### WHAT THIS TASK INVOLVES
Leaving the images aside, transcribe all the data below exactly.

···

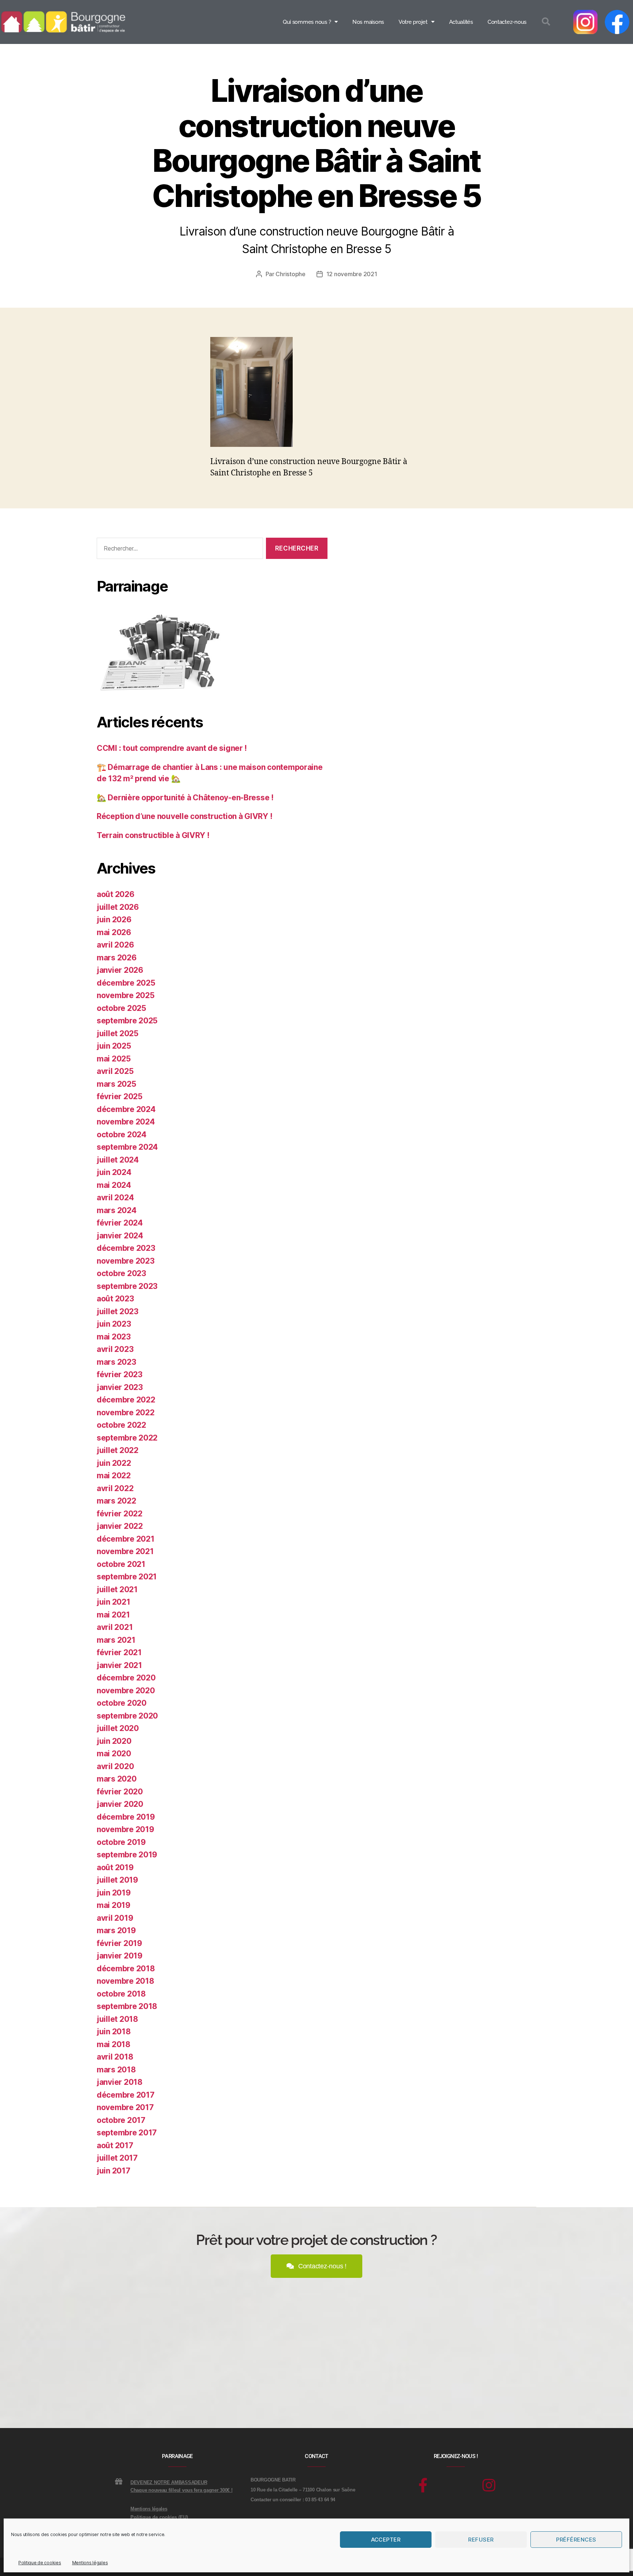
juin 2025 (114, 1045)
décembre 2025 (126, 982)
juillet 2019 (117, 1879)
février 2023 (119, 1374)
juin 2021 (113, 1601)
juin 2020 (114, 1741)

···

### WRITTEN ANSWER
juin 2025 (114, 1045)
décembre 2025 (126, 982)
juillet 2019 (117, 1879)
février 2023 (119, 1374)
juin 2021 (113, 1601)
juin 2020 (114, 1741)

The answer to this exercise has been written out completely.